Israel's warfare practices in Gaza "are consistent with the characteristics of genocide", according to the United Nations Special Committee - AFP
Israel's warfare practices in Gaza "are consistent with the characteristics of genocide", according to the United Nations Special Committee - AFP

Israel's warfare in Gaza is consistent with the characteristics of genocide, a special UN committee said Thursday, accusing the country of "using starvation as a method of war".

The United Nations Special Committee pointed to "mass civilian casualties and life-threatening conditions intentionally imposed on Palestinians", in a fresh report covering the period from Hamas's deadly October 7 attack in Israel last year through to July, AFP reported.

"Through its siege over Gaza, obstruction of humanitarian aid, alongside targeted attacks and killing of civilians and aid workers, despite repeated UN appeals, binding orders from the International Court of Justice and resolutions of the Security Council, Israel is intentionally causing death, starvation and serious injury," it said in a statement.

Israel's warfare practices in Gaza "are consistent with the characteristics of genocide", said the committee, which has for decades been investigating Israeli practices affecting rights in the occupied Palestinian territories.

Israel, it charged, was "using starvation as a method of war and inflicting collective punishment on the Palestinian population".

A UN-backed assessment at the weekend warned that famine was imminent in northern Gaza.

Thursday's report documented how Israel's extensive bombing campaign in Gaza had decimated essential services and unleashed an environmental catastrophe with lasting health impacts.

By February this year, Israeli forces had used more than 25,000 tonnes of explosives across the Gaza Strip, "equivalent to two nuclear bombs", the report pointed out.

"By destroying vital water, sanitation and food systems, and contaminating the environment, Israel has created a lethal mix of crises that will inflict severe harm on generations to come," the committee said.

The committee said it was "deeply alarmed by the unprecedented destruction of civilian infrastructure and the high death toll in Gaza", where more than 43,700 people have been killed since the war began, according to the health ministry in the Hamas-run territory.

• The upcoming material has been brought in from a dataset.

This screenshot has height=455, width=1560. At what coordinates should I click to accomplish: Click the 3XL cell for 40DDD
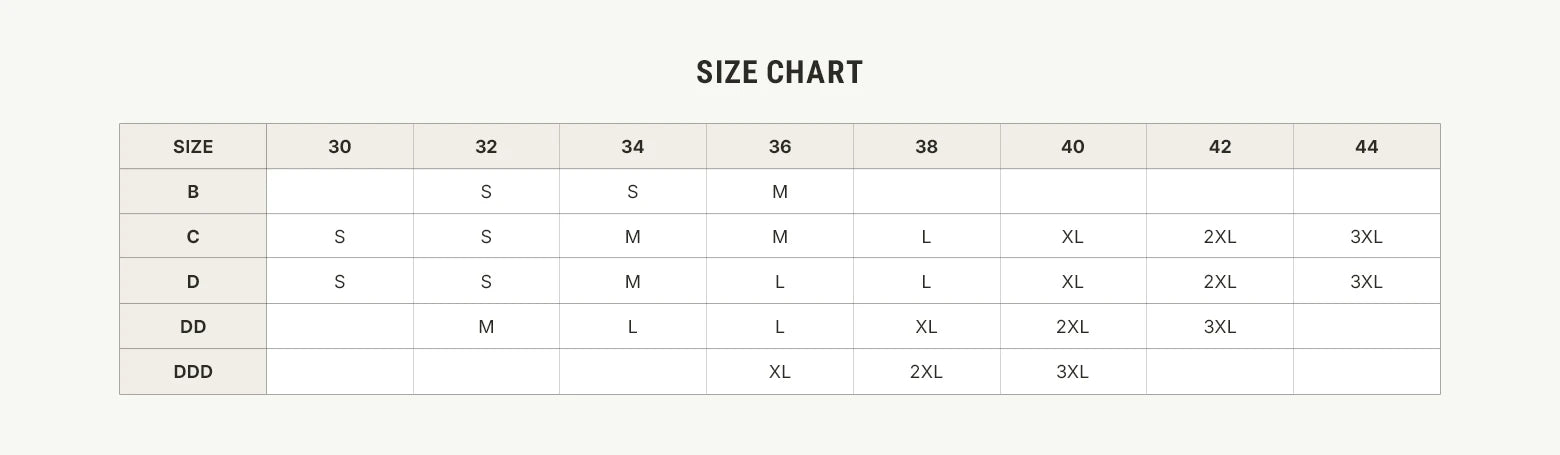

The staggering number of deaths raised serious concerns, it said, about Israel's use of artificial intelligence-enhanced targeting systems in its military operations.

"The Israeli military’s use of AI-assisted targeting, with minimal human oversight, combined with heavy bombs, underscores Israel’s disregard of its obligation to distinguish between civilians and combatants and take adequate safeguards to prevent civilian deaths," it said.

It warned that reported new directives lowering the criteria for selecting targets and increasing the previously accepted ratio of civilian to combatant casualties appeared to have allowed the military to use AI systems to "rapidly generate tens of thousands of targets, as well as to track targets to their homes, particularly at night when families shelter together".

The committee stressed the obligations of other countries to urgently act to halt the bloodshed, saying that "other States are unwilling to hold Israel accountable and continue to provide it with military and other support".